18 août 1950 Assassinat de Julien Lahaut par un réseau comprenant extrême droite, patronat, services secrets et CIA

mercredi 18 août 2021.
 

Julien Lahaut a été un grand militant ouvrier du 20ème siècle, député de Liège en 1932, combattant antifasciste puis résistant, déporté au camp de de concentration de Neuengamme puis de Mauthausen. Libéré juste avant sa mise à mort. Président du Parti Communiste Belge de 1945 à 1950.

- B) C’était un crime anticommuniste (révélations 15 mai 2015)

- C) Qui a assassiné l’antifasciste Julien Lahaut ? (article de l’année 2000) Pour les auteurs du livre La Guerre froide en Belgique, le meurtre de Julien Lahaut « avait une signification politique tant nationale qu’internationale. Le président du PCB personnifiait la tradition de lutte ouvrière dans ce qu’elle a de plus dur et de plus révolutionnaire. […] Les années de lutte, de prison et de torture, subies pendant la guerre de 14-18 et pendant sa déportation dans les camps nazis au cours de la Deuxième Guerre mondiale n’avaient entamé ni sa force physique ni son moral. Pour lui, la vie n’avait de signification que dans la lutte : que ce soit dans les prisons ou dans les camps hitlériens, sur les tribunes politiques ou sur les barricades, dans les manifestations de masse ou dans l’enceinte parlementaire"

B) C’était un crime anticommuniste (révélations 15 mai 2015)

Un rapport du Sénat met en cause le patronat dans le meurtre 
du président du Parti communiste belge, Julien Lahaut, en 1950.

Correspondance. Il aura donc fallu attendre soixante-cinq ans pour qu’une part de vérité soit enfin dévoilée sur l’assassinat de Julien Lahaut, député et président du Parti communiste de Belgique : selon le rapport présenté au Sénat mardi dernier, il s’agissait « non d’un acte isolé, mais de celui d’une organisation, d’un réseau, celui d’André Moyen, financé par des grandes sociétés en liaison avec des hommes politiques importants et en collusion avec la police judiciaire de Liège, Anvers et Bruxelles, qui a empêché l’instruction de Liège d’aboutir ».
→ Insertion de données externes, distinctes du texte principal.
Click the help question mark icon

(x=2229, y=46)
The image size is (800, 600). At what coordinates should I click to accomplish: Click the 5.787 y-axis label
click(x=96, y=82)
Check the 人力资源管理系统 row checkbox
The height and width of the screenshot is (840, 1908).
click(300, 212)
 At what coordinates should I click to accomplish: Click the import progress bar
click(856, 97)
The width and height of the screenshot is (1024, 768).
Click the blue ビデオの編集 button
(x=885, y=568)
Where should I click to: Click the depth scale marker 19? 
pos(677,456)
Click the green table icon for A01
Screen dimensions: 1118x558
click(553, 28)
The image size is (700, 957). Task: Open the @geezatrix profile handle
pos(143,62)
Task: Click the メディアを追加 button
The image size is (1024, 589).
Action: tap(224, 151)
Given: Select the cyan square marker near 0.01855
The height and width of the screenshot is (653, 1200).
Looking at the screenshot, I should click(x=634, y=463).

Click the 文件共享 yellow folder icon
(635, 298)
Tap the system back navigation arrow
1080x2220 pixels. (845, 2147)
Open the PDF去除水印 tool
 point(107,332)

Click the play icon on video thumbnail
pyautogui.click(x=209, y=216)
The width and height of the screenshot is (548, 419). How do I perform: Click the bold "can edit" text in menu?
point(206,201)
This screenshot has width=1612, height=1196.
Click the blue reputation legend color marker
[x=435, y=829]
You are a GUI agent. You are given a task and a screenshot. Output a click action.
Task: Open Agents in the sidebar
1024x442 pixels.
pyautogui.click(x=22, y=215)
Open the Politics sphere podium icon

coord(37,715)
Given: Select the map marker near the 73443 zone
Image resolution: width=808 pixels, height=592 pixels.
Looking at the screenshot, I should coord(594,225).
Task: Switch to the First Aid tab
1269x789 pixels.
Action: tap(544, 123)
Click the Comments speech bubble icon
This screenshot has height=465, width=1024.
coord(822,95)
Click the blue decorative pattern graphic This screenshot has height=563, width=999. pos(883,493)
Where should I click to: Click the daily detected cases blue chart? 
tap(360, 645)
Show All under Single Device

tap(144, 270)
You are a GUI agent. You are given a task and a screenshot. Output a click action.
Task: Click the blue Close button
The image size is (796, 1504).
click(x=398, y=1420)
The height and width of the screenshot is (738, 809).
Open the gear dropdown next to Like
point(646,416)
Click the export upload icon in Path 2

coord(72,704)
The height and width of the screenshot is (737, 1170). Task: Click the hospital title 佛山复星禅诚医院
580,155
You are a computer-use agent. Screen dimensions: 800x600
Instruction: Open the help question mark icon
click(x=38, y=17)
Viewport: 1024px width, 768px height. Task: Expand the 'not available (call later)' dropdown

L’enquête des historiens Emmanuel Gérard, Widukind de Ridder et Françoise Muller, du Ceges (Centre d’études sur la guerre et les sociétés contemporaines), était menée depuis 2009 à la demande de plusieurs sénateurs et députés belges. La socialiste Véronique De Keyser avait lancé, en 2011, une souscription pour la financer, l’État belge ne s’étant pas montré vraiment enthousiaste pour soutenir l’entreprise. On comprend pourquoi, au vu de la gravité des résultats, réunis dans un épais document de 350 pages qui a demandé plus de cinq années d’investigations d’autant plus compliquées que les faits remontent au 18 août 1950.

À partir de 1923, il est sans cesse élu du Parti communiste belge

Ce jour-là, Julien Lahaut est abattu sur le pas de sa porte, à Seraing, sa ville natale. Il y était né soixante-six ans plus tôt. Son père était ouvrier chez Cockerill et lui-même était entré à la mine à 14 ans. Le destin ordinaire, tracé d’avance, des garçons de cette banlieue noire de Liège tout entière vouée au charbon et à la métallurgie. Sauf que Julien Lahaut n’acceptait pas cet esclavage et créait, à 18 ans, le premier syndicat de métallos dont le nom disait bien son programme : « Relève-toi ! » Première ébauche de la Centrale de la métallurgie, dont il est secrétaire quand il s’engage, en 1914, dans le corps des autos canons pour aller combattre les troupes allemandes en Russie.

À son retour, il reprend le combat syndical et mène, en 1921, une longue grève de huit mois – contre l’avis de la direction régionale de son syndicat, dont il sera exclu. Il fait du comité de grève un comité de défense syndicale adhérant à l’Internationale communiste. À partir de 1923, il est sans cesse élu du Parti communiste. Député en 1932, il participe activement à la résistance contre le nazisme : il mène une nouvelle grève en pleine occupation, en mai 1941. Arrêté le 22 juin par la Gestapo, il est torturé, déporté à Neuengamme, condamné à mort et transféré à Mauthausen, qui sera libéré avant son exécution. Son retour à Liège est triomphal : c’est l’homme du peuple, le combattant et le tribun que la classe ouvrière et la population acclament.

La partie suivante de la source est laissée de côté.